─── Source data

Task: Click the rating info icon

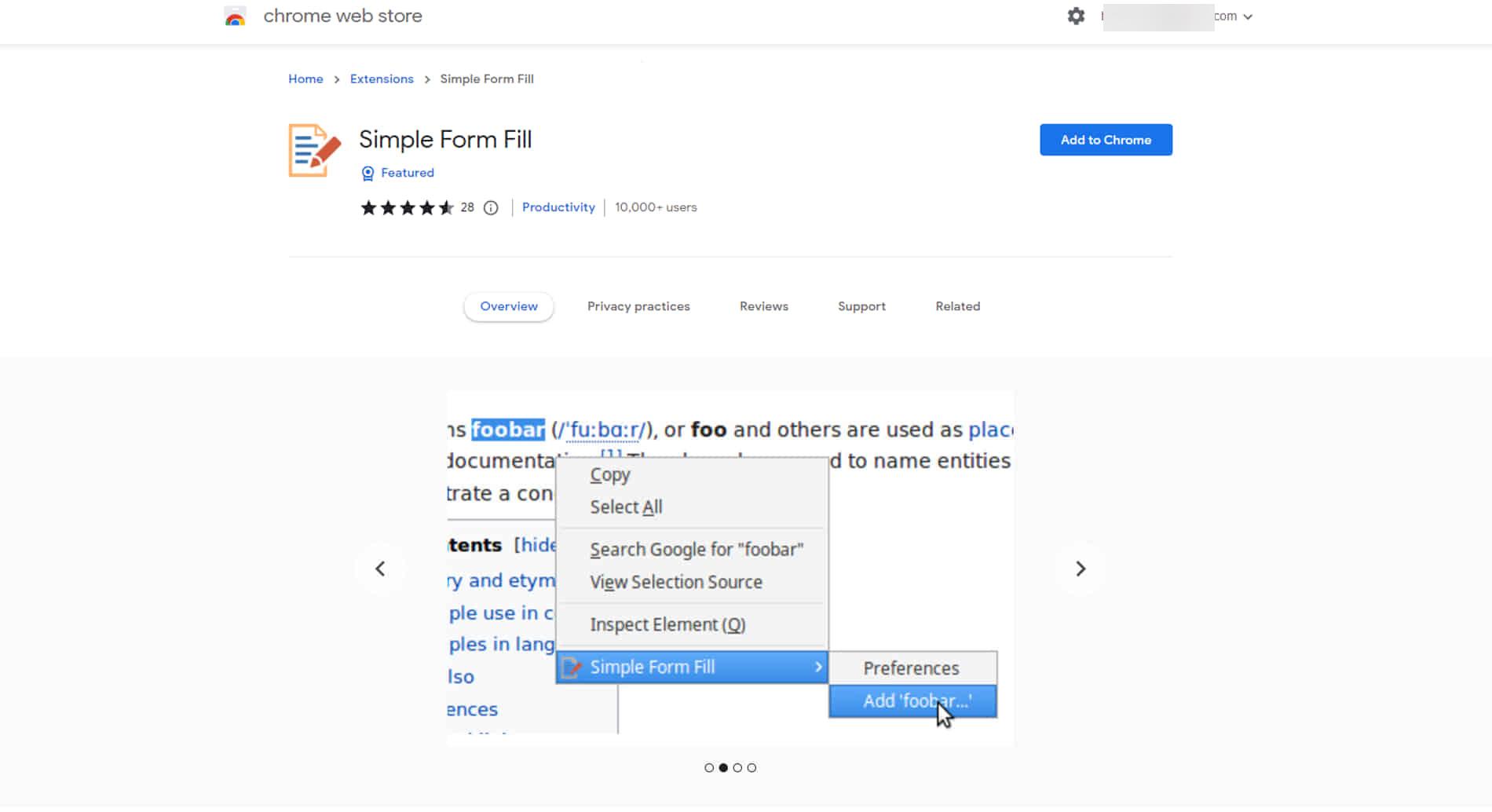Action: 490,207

──────
─── Source data

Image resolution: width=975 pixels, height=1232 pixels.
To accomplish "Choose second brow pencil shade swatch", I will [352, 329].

──────
─── Source data

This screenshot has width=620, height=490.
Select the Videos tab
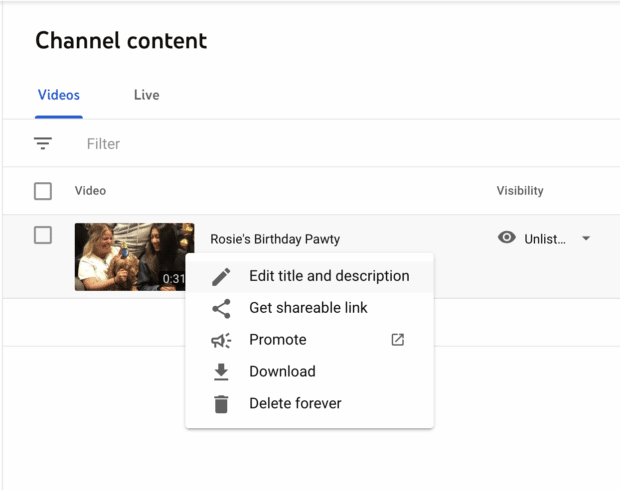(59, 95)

──────

Required action: Across the entries, tally every line that contains the word "width" and report the sum by itself.

Task response: 2